What to do: All lines from the one holding "You are a computer-use" through the last line of the entries below must be transcribed exactly, and no others. Pictures do not go in.

☆ ☆ ☆

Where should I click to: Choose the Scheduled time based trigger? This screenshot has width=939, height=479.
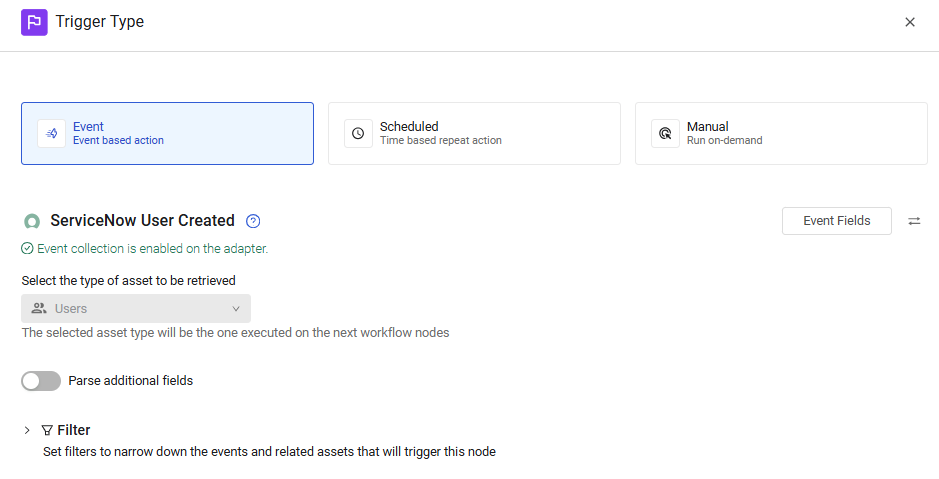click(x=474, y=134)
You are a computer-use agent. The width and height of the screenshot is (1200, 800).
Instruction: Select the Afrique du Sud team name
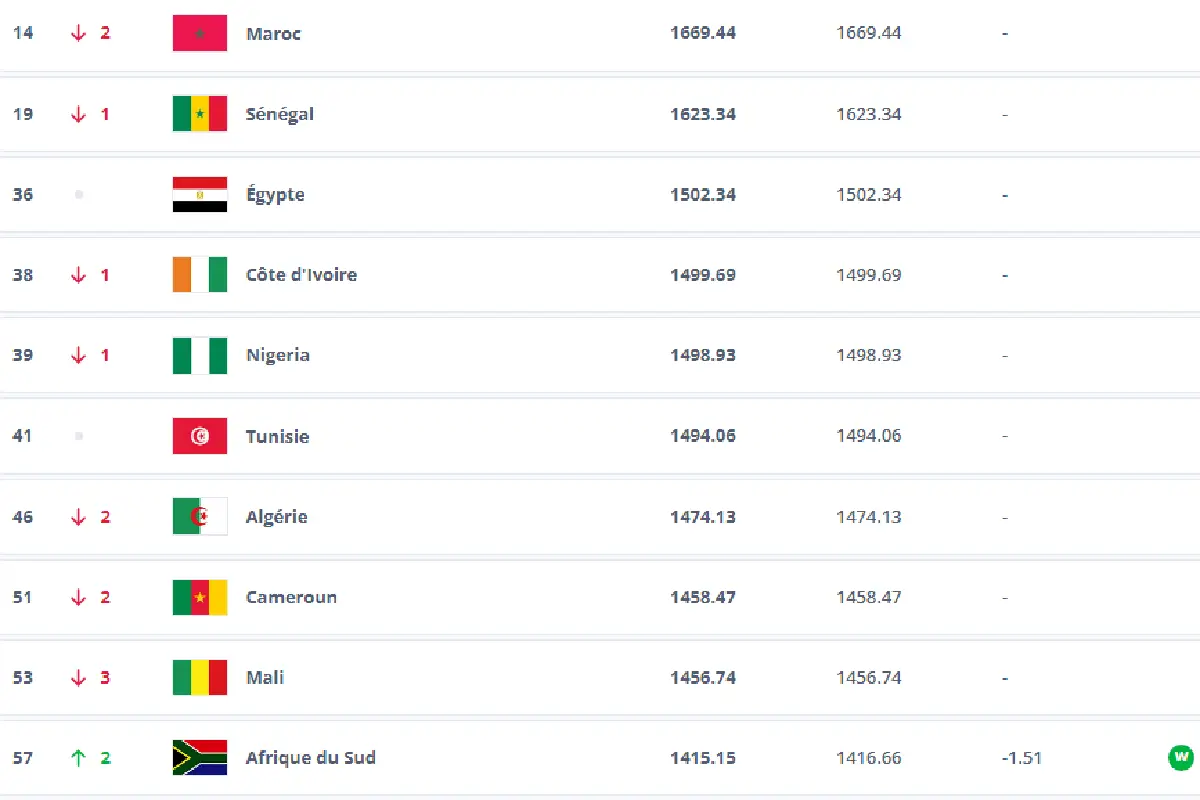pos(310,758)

☆ ☆ ☆

Solution:
You are a computer-use agent. The width and height of the screenshot is (1200, 800).
Instruction: Select the Afrique du Sud team name
pos(310,758)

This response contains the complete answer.